Paint Companies- Operating Margins Peer Comparison
- Asian Paints was having Operating Margins of around 24% in FY21 which has fallen to 18% in December 2021. Still, the margins of Asian Paints are better than its peers by around 5%.
- All other companies like Berger Paints, Kansai Nerolac, etc. are having margins of around 15%-18% in the same period.
- During such an inflationary period, a big company like Asian Paints could take a hit on their margins to gain market share and utilize its operating leverage.
European Union’s Dependency on Russian Natural Gas:
- The Western World especially Europe has warned that it can impose a ban on oil and gas imports from Russia. In response to this, Russia has also said a word that, if such sanctions are imposed on Russia, then the country will stop exporting to European countries which can be a big issue for the European countries as the 40% of Total Gas Consumed by the European Union is fulfilled by Russia.
- Total Natural Gas Imported from Russia is around 155 billion cubic metres (bcm) for the year 2021 by Europe.

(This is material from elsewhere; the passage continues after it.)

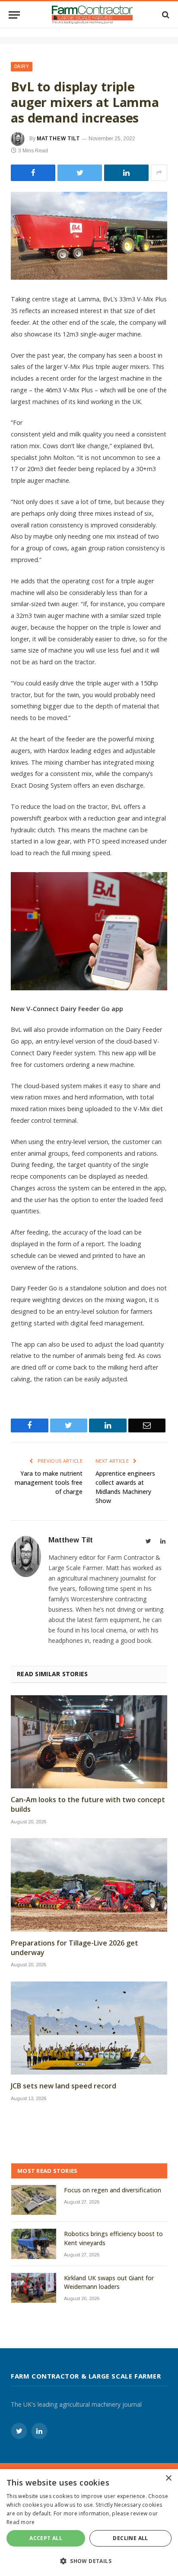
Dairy (21, 66)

- Import of Natural Gas from Russia in 2021 by Europe:
- 380 million cubic metres (mcm) per Day
- Around 140 billion cubic metres (bcm) for the year 2021
- Around 15 billion cubic metres (bcm) was delivered in the form of liquefied natural gas (LNG)
- The Deputy Prime Minister, Alexander Novak has warned that it could ban the export of oil to European countries and could direct the volumes to another nation, which in turn can take the crude oil price to much higher levels.

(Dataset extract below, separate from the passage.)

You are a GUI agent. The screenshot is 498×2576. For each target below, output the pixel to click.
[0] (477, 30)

Nord Stream Gas Pipelines – Russia to Germany
- Russia warns to impose an embargo on gas pumping through the Nord Stream 1 gas pipeline (Red Line) from March 7, 2022.
- Germany halts the Certification of Nord Stream 2 (Blue Line) Gas Pipeline on February 22, 2022
Alarming India’s Oil Import Bill:
- India’s Oil Import Bill To Witness Steep Rise in FY22. In 9MFY22, the oil import bill of India was around $82 billion or Rs. 6.15 Lakh Cr. which is expected to rise in the range of $110-$120 billion.
What should Investors Do?
All the factors discussed and their impact on the various sectors might be for a very short period but will have a certain impact on the performances and operations of the company in the current quarter. Among the sectors discussed, the aviation sector can suffer the most from high crude oil prices, as the sector has already witnessed bad phased due to Covid-19.